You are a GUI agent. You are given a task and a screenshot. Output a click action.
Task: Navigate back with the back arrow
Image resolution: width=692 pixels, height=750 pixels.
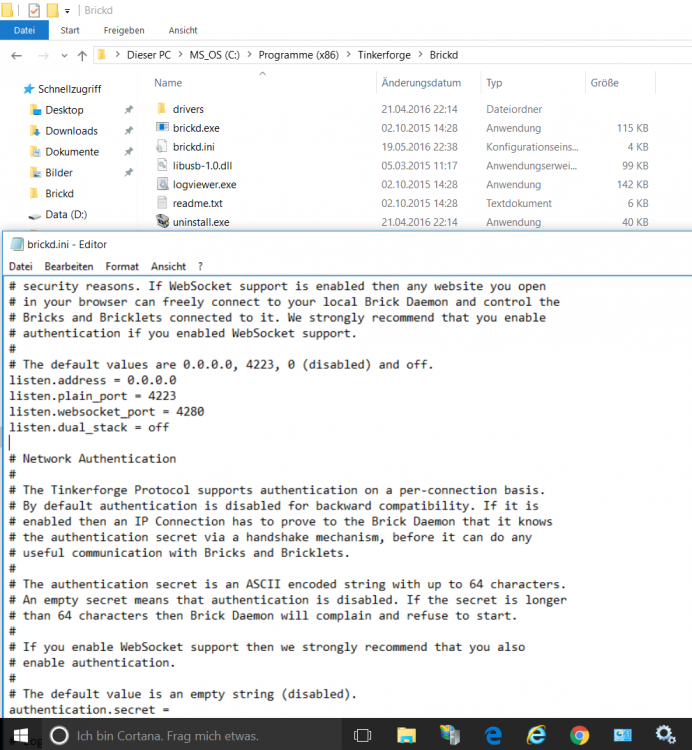pyautogui.click(x=14, y=55)
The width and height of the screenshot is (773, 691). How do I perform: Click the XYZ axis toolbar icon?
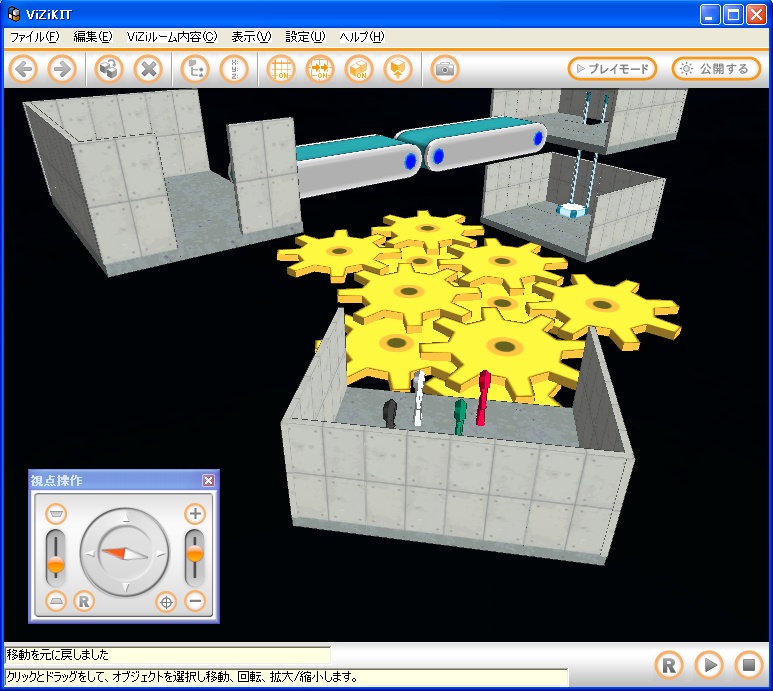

» **What you need to do**:
Please copy the data above word for word, leaving out the pictures.

» **Written answer**:
You are a GUI agent. You are given a task and a screenshot. Output a click action.
Task: Navigate back with the back arrow
Image resolution: width=692 pixels, height=750 pixels.
pyautogui.click(x=14, y=55)
The width and height of the screenshot is (773, 691). How do I perform: Click the XYZ axis toolbar icon?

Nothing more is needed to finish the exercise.